▶ **Task input**:
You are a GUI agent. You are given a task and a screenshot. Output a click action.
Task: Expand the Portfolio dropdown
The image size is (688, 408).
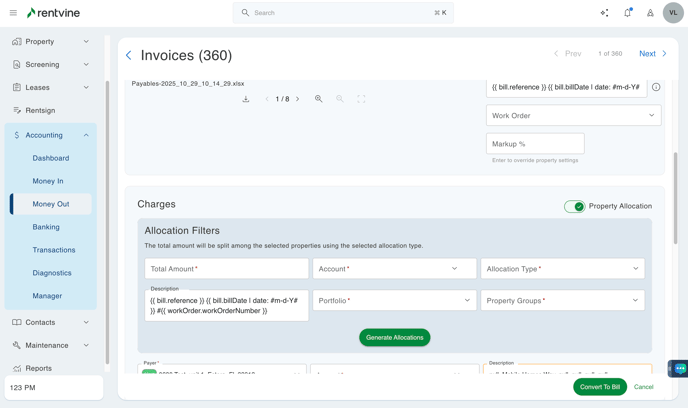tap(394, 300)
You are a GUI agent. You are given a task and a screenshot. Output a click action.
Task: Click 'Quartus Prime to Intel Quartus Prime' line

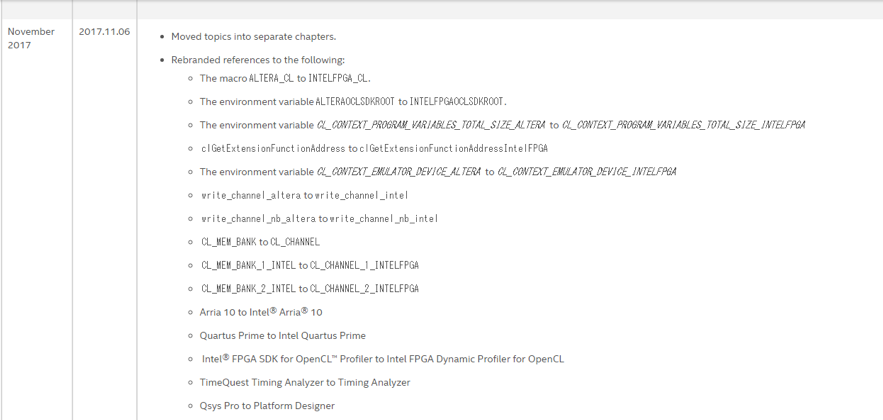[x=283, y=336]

▶ **What the exercise asks**: Your task is to retype, exactly and only, the lines from the line holding "Task: Expand the Portfolio dropdown" through the final line of the data above, with both ends kept. Drop the pictures.

▶ **Output for this exercise**:
Task: Expand the Portfolio dropdown
The image size is (688, 408).
tap(394, 300)
You are a GUI agent. You are given a task and a screenshot. Output a click action.
Task: Click 'Quartus Prime to Intel Quartus Prime' line

[x=283, y=336]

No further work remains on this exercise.